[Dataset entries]

==========

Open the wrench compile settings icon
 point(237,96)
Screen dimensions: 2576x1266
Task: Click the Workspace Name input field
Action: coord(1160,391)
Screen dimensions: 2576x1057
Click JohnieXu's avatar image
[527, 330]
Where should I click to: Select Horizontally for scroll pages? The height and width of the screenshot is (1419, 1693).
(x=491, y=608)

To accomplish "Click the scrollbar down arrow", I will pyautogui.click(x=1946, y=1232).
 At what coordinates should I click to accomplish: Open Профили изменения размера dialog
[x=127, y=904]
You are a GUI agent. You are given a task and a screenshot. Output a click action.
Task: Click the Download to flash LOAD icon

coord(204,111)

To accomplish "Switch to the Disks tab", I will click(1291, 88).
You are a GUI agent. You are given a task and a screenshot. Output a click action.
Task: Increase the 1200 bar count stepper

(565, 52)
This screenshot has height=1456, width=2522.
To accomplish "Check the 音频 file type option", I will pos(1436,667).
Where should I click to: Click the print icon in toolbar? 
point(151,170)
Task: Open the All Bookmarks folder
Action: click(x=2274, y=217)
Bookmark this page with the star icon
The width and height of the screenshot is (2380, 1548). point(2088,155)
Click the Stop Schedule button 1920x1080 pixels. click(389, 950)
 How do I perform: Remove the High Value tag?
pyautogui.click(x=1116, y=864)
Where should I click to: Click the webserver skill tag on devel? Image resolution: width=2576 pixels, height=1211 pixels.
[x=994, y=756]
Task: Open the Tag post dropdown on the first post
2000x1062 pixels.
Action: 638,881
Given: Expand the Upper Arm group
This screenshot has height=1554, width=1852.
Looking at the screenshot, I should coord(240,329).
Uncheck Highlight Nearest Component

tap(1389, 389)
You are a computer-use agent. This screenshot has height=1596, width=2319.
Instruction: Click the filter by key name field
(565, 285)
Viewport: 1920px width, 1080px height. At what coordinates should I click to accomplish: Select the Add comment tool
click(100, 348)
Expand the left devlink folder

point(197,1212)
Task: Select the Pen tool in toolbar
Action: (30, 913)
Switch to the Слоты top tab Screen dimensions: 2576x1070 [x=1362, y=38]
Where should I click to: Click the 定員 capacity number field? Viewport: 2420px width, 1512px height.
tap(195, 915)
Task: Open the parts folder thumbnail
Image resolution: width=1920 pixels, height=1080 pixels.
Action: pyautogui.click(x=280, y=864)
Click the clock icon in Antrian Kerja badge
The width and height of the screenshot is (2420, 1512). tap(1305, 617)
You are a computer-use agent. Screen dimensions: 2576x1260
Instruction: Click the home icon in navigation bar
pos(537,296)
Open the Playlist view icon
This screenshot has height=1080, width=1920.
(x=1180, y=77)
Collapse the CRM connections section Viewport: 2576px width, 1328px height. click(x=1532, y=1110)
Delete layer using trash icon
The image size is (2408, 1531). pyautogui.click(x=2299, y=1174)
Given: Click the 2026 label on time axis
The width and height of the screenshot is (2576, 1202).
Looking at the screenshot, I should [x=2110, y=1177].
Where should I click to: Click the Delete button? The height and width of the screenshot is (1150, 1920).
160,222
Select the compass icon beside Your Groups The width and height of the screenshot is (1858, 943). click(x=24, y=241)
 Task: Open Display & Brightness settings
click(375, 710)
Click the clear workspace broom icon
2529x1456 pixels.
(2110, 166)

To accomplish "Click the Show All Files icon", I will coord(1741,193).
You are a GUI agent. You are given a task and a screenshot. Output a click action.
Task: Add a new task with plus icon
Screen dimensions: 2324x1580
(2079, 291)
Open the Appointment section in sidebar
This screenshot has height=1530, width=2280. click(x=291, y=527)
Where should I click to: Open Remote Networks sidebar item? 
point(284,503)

==========

WHAT IS REQUIRED:
Starting at the line with "Task: Open Display & Brightness settings", restate each line through the end of the records, both ends included, and stop there.

EXPECTED ANSWER:
 Task: Open Display & Brightness settings
click(375, 710)
Click the clear workspace broom icon
2529x1456 pixels.
(2110, 166)

To accomplish "Click the Show All Files icon", I will coord(1741,193).
You are a GUI agent. You are given a task and a screenshot. Output a click action.
Task: Add a new task with plus icon
Screen dimensions: 2324x1580
(2079, 291)
Open the Appointment section in sidebar
This screenshot has height=1530, width=2280. click(x=291, y=527)
Where should I click to: Open Remote Networks sidebar item? 
point(284,503)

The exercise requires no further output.